Stored records:
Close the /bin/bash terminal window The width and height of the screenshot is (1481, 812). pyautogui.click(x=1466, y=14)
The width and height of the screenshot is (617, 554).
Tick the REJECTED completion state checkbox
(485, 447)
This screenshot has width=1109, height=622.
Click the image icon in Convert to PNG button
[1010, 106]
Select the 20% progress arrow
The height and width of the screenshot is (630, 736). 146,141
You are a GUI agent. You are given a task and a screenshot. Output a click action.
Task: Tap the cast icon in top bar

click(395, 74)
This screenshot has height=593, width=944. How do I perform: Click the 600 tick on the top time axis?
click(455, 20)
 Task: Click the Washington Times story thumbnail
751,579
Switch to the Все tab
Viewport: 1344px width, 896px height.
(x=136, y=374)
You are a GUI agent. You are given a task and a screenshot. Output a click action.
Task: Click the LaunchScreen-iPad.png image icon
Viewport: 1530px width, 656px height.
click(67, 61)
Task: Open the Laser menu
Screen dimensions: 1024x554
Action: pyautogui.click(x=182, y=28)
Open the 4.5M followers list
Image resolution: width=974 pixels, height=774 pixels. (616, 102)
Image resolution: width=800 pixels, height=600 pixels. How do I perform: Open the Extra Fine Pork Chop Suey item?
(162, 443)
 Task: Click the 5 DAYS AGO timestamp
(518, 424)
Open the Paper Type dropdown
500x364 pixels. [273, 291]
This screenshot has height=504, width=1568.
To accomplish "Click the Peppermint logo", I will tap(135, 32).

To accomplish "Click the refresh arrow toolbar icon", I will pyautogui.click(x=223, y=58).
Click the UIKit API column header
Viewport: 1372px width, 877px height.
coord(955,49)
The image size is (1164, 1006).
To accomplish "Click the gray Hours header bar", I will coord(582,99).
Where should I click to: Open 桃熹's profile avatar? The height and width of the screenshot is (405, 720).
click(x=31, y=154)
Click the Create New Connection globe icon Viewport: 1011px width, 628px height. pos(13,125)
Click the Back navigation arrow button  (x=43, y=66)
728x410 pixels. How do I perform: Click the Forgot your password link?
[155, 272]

### Problem description
Repeat the data word for word.

### Solution for this task
Close the /bin/bash terminal window The width and height of the screenshot is (1481, 812). pyautogui.click(x=1466, y=14)
The width and height of the screenshot is (617, 554).
Tick the REJECTED completion state checkbox
(485, 447)
This screenshot has width=1109, height=622.
Click the image icon in Convert to PNG button
[1010, 106]
Select the 20% progress arrow
The height and width of the screenshot is (630, 736). 146,141
You are a GUI agent. You are given a task and a screenshot. Output a click action.
Task: Tap the cast icon in top bar

click(395, 74)
This screenshot has height=593, width=944. How do I perform: Click the 600 tick on the top time axis?
click(455, 20)
 Task: Click the Washington Times story thumbnail
751,579
Switch to the Все tab
Viewport: 1344px width, 896px height.
(x=136, y=374)
You are a GUI agent. You are given a task and a screenshot. Output a click action.
Task: Click the LaunchScreen-iPad.png image icon
Viewport: 1530px width, 656px height.
click(67, 61)
Task: Open the Laser menu
Screen dimensions: 1024x554
Action: pyautogui.click(x=182, y=28)
Open the 4.5M followers list
Image resolution: width=974 pixels, height=774 pixels. (616, 102)
Image resolution: width=800 pixels, height=600 pixels. How do I perform: Open the Extra Fine Pork Chop Suey item?
(162, 443)
 Task: Click the 5 DAYS AGO timestamp
(518, 424)
Open the Paper Type dropdown
500x364 pixels. [273, 291]
This screenshot has height=504, width=1568.
To accomplish "Click the Peppermint logo", I will tap(135, 32).

To accomplish "Click the refresh arrow toolbar icon", I will pyautogui.click(x=223, y=58).
Click the UIKit API column header
Viewport: 1372px width, 877px height.
coord(955,49)
The image size is (1164, 1006).
To accomplish "Click the gray Hours header bar", I will coord(582,99).
Where should I click to: Open 桃熹's profile avatar? The height and width of the screenshot is (405, 720).
click(x=31, y=154)
Click the Create New Connection globe icon Viewport: 1011px width, 628px height. pos(13,125)
Click the Back navigation arrow button  (x=43, y=66)
728x410 pixels. How do I perform: Click the Forgot your password link?
[155, 272]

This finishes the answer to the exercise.